Daniel Swift Details Discovery of Unpublished Ezra Pound Poem Lurking in a Castle

At Paris Review, Daniel Swift writes about finding a previously unpublished Ezra Pound poem in Schloss Brunnenburg castle. The discovery occured while Swift was researching Pound's years at St. Elizabeth's Hospital: "The Bughouse." As exciting as it may sound, Swift writes "Finding a previously unpublished poem by Ezra Pound sounds both adventurous and grittily archival, but really, this was neither." From there:
It was waiting in an obvious place: in the Schloss Brunnenburg, in the Tyrol, in Northern Italy, which is the fairy-tale castle where Pound lived late in his life, and where his daughter still lives today. The poem wasn’t lost, it just hadn’t been found; and perhaps this is because it doesn’t look quite right. It is too tender, too small. It isn’t hugely complicated. Everyone knows that Pound was the archetypal impossible modernist, austere and difficult. Yet here was a little poem, written on the back of an envelope, about flowers. It lacks, for better and for worse, the grandeur we expect.

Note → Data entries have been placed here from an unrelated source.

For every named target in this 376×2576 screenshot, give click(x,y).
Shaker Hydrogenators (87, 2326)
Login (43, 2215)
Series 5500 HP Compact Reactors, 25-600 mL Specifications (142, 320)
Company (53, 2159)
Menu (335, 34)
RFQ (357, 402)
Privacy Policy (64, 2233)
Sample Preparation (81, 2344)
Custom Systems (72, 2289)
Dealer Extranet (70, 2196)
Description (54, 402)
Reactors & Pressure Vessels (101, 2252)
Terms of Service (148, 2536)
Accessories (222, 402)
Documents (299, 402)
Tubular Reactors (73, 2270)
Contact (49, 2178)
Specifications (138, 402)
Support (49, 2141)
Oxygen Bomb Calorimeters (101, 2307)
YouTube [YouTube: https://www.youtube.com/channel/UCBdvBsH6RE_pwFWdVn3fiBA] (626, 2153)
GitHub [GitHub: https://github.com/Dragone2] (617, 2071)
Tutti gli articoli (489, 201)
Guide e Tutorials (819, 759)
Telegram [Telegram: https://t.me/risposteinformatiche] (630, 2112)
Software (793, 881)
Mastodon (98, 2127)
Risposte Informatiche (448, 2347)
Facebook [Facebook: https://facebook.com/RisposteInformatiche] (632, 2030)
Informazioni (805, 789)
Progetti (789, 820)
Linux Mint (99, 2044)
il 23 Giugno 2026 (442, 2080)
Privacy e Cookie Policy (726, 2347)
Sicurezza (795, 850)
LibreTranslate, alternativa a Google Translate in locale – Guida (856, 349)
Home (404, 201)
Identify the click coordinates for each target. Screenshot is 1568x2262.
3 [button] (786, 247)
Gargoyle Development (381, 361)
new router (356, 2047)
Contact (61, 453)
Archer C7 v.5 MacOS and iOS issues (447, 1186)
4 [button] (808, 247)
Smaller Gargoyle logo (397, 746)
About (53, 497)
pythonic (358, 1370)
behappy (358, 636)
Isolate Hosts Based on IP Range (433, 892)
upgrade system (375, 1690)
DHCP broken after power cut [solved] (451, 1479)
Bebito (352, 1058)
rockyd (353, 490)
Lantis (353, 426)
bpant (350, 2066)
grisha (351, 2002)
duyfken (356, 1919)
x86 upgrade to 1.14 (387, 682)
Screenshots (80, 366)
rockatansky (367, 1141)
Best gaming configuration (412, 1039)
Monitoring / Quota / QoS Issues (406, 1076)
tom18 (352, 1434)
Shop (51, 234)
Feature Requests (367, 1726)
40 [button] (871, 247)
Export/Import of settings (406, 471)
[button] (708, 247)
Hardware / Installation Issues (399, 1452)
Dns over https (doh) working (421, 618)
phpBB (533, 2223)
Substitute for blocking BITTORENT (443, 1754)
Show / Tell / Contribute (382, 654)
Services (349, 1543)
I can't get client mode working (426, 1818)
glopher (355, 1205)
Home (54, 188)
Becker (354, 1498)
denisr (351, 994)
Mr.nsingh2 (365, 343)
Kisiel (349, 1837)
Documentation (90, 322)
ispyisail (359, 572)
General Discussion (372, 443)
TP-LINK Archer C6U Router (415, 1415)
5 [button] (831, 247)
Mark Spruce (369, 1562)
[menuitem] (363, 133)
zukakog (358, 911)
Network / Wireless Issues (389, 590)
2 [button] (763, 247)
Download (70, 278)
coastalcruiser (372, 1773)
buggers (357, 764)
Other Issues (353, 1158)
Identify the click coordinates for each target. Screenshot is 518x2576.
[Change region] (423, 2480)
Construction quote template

It’s a trickier poem than it looks, of course. There are two objects, and the poem insists we trade one for the other, bread for hyacinths. They do not rhyme, for the poem has only one rhyme: “dole” and “soul.” “Dole” is an odd word, for it means both “money” and “grief.” We still have this double in the homophones dollar and dolor, and the slight tangle is explained simply. “Dole” is actually two words with different etymologies: one comes from the Old English, meaning “portion” or “share,” while the other comes from Latin, and this means “sorrow.” Two things become one; or one becomes two. The poem is halfway to an equation, and the exchange is carefully measured: in the figure “2” in the place of the word, in the mathematical symbol.